→ PROBLEM TO WORK ON
State how many lines in the entries below contain the word "icon", giving only the number.

• • • • •

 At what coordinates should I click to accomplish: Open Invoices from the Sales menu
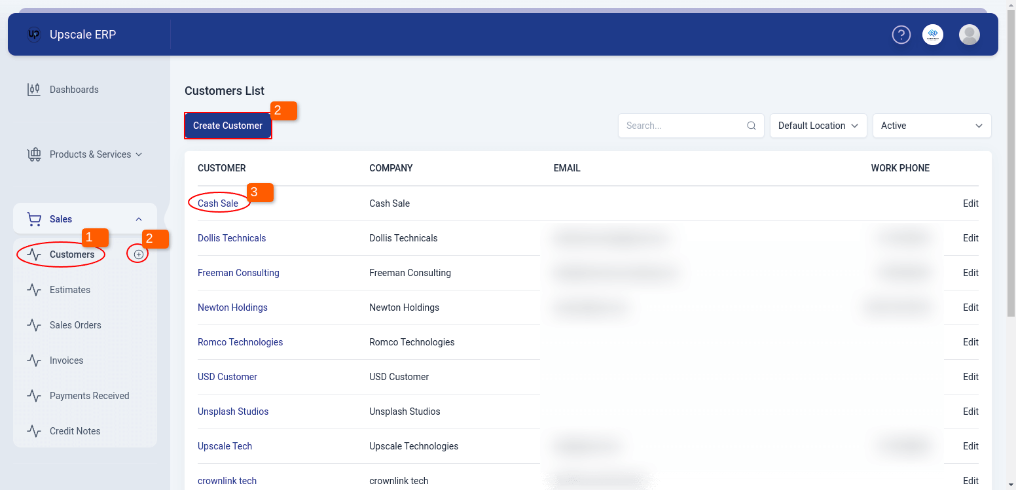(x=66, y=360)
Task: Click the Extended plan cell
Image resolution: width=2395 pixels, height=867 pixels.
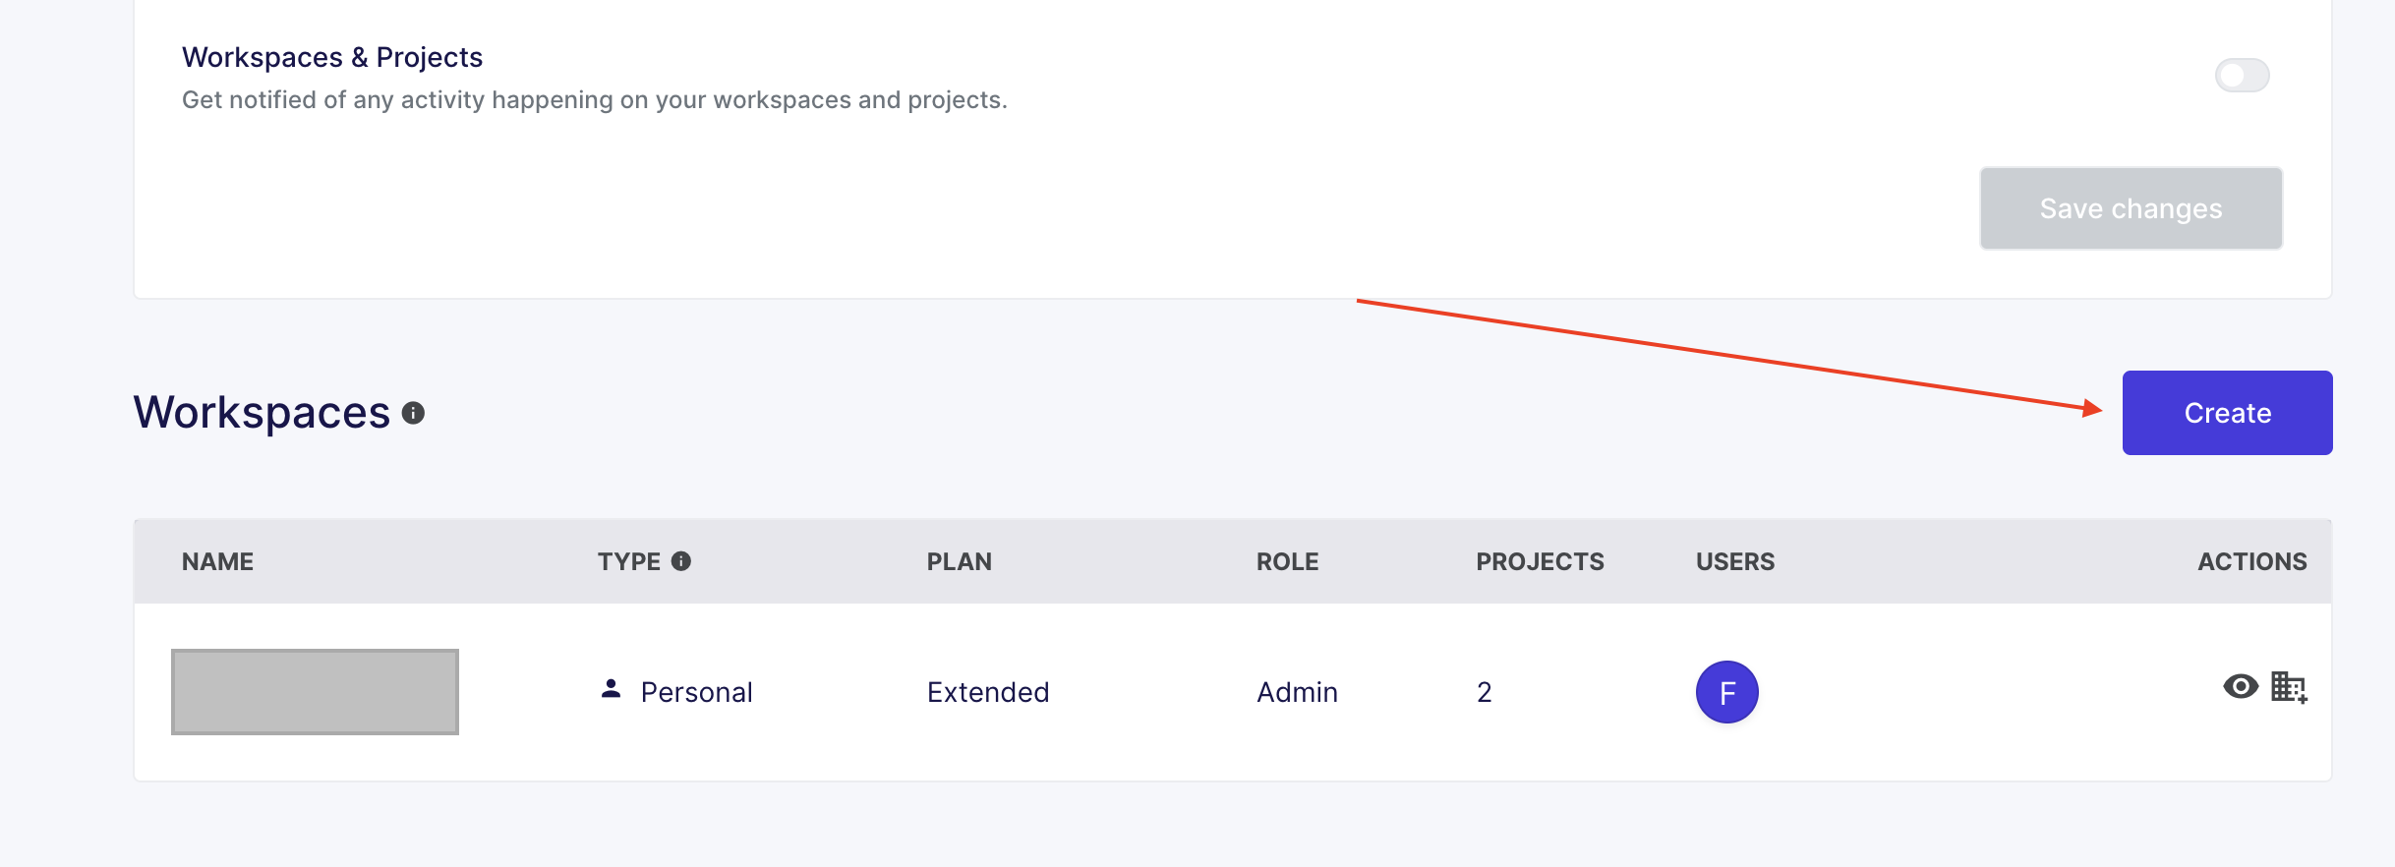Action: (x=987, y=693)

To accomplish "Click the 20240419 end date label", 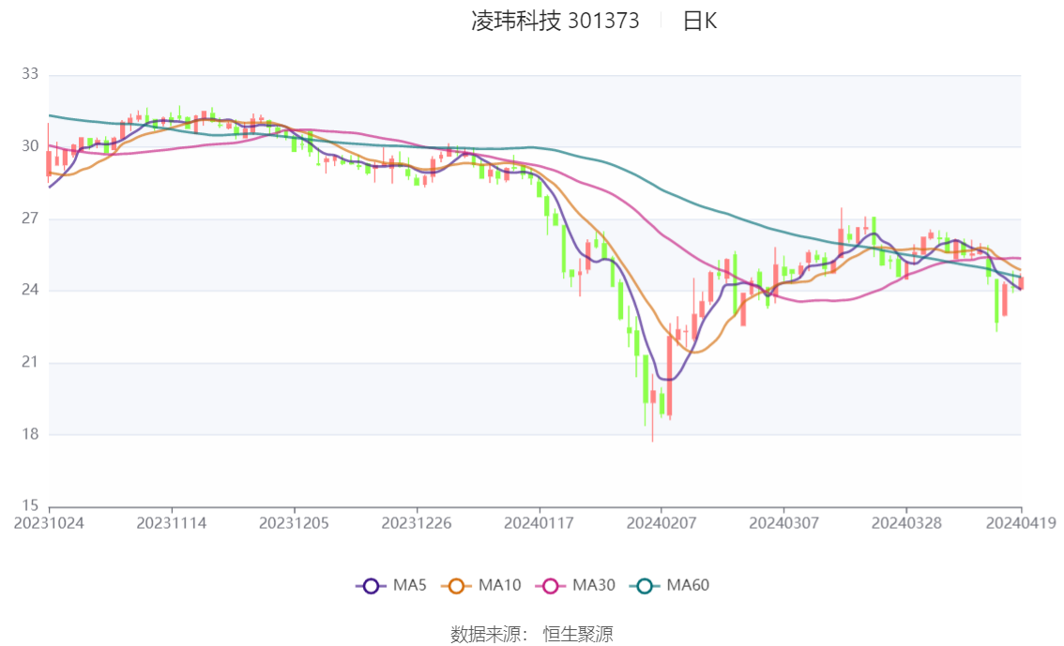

• • • • •

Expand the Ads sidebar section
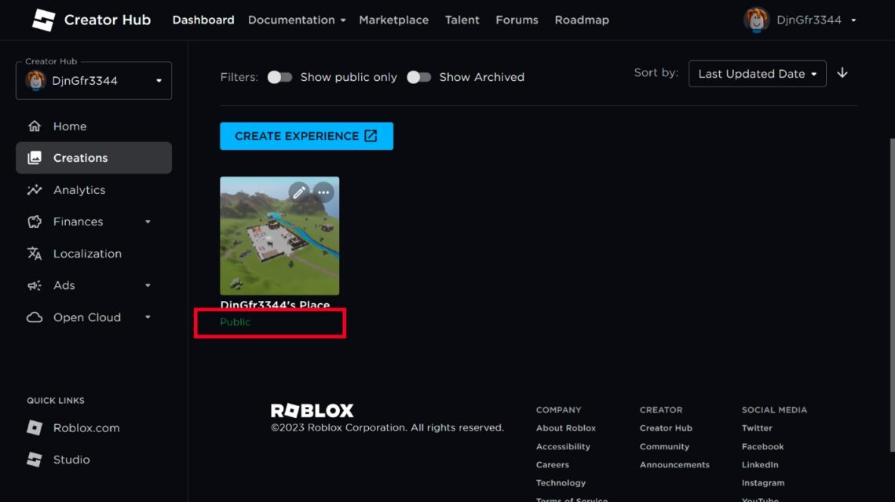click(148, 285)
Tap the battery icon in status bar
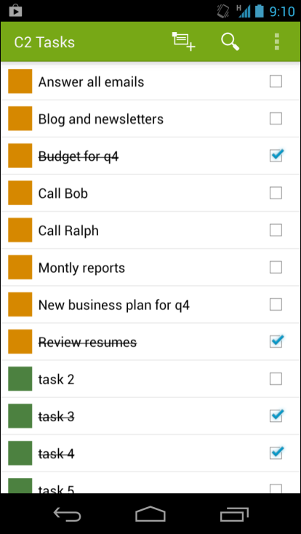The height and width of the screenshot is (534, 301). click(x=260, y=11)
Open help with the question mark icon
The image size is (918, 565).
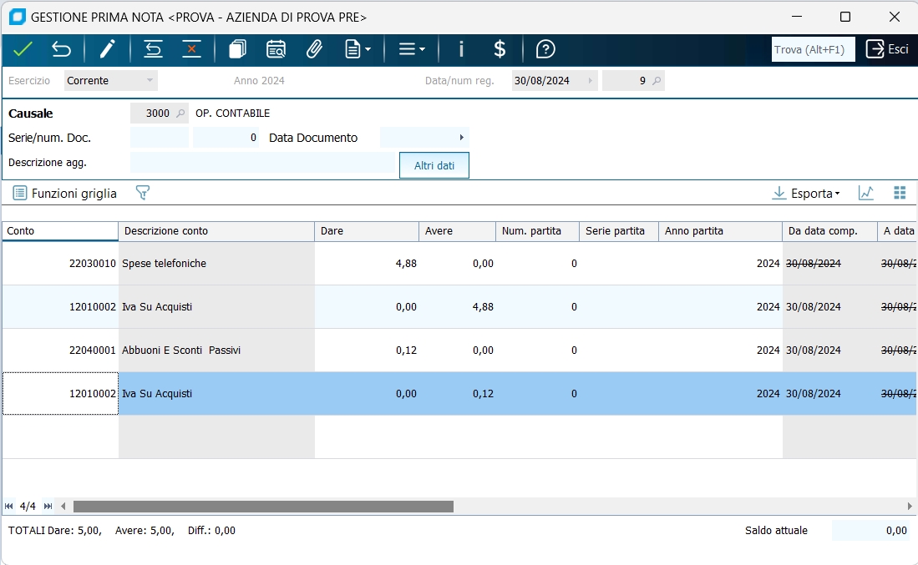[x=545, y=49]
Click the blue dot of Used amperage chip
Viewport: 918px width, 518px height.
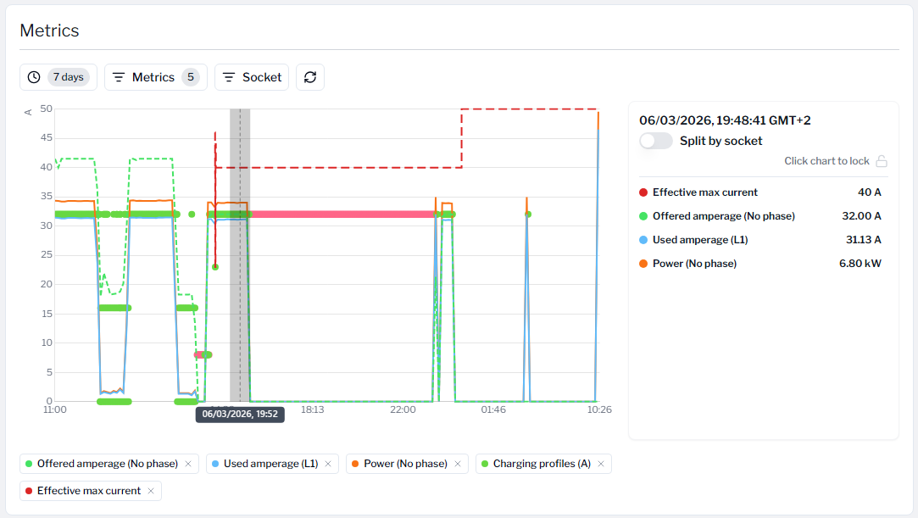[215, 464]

• • • • •

→ SOLUTION TO THE PROBLEM
2